Share your knowledge by giving brown bags, tech talks, and evangelizing appropriate tech and engineering best practices.
Partner with the broader Rokt organization to build a culture of rigorously learning from incidents.
Contribute to Root Cause Analysis (RCA) investigations and follow up each incident to ensure the appropriate action items are in place and prioritized.
Designing tools to help our entire engineering organization be as productive as possible.
Lead development and roll out of new tools, technologies and processes that have high business impact and are used by multiple teams that improve reliability and velocity.
Contribute to documentation and uplifting of partner teams

Requirements:

Hands-on experience in Site Reliability and Observability Engineering, debugging, diagnosing and correcting errors and resolving high severity incidents
Think about systems - edge cases, failure modes, behaviors, specific implementations.

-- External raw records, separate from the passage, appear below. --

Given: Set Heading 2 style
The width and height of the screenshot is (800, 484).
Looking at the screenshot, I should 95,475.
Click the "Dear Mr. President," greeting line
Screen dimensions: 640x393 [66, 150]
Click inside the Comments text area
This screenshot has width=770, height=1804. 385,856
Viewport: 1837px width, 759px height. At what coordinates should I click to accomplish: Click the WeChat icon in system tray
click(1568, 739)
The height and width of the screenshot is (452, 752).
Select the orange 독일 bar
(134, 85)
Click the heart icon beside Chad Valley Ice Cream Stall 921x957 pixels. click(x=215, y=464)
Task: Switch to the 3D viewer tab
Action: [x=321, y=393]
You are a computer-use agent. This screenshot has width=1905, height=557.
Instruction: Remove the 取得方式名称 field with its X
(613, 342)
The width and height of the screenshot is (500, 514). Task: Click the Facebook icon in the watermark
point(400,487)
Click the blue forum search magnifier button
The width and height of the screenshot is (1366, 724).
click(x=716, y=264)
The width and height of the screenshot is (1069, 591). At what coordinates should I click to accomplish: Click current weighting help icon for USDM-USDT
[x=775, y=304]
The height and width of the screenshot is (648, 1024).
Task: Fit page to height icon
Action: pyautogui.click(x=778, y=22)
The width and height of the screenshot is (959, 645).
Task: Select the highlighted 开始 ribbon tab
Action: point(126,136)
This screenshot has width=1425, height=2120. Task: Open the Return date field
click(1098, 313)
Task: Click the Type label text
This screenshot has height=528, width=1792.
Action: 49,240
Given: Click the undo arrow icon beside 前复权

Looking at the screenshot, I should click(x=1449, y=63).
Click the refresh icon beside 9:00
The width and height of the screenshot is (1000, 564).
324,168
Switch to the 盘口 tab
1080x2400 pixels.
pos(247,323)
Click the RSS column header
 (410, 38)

Experience building solutions in distributed systems for high volume transaction and/or developing support focused tooling.
Strong software development experience with at least one of the following languages: Python, Java, Go, C# or similar.
Experience working on various monitoring, and alerting tools
You have done hands-on development with cloud infrastructure (AWS, GCE, Azure, Kubernetes, Docker).
Hands-on experience with cloud infrastructure such as AWS, Google Compute or Azure.
Experience in Defensive programming, Circuit breakers, Resilience frameworks, Fault tolerance, and self-healing mechanisms of services.
An ability and desire to mentor and coach engineers.
Strong organisational and interpersonal skills, with experience developing and instilling a culture of operational maturity.
You have handled multiple on call shifts, and have navigated more than one incident through to the retrospective process.
Systematic problem-solving approach, coupled with effective communication skills and a sense of ownership and drive.
At Rokt we encourage autonomy; teams have complete ownership of their systems including building, running and monitoring. As such, you may be required to be on-call and respond to systems alerts should they arise.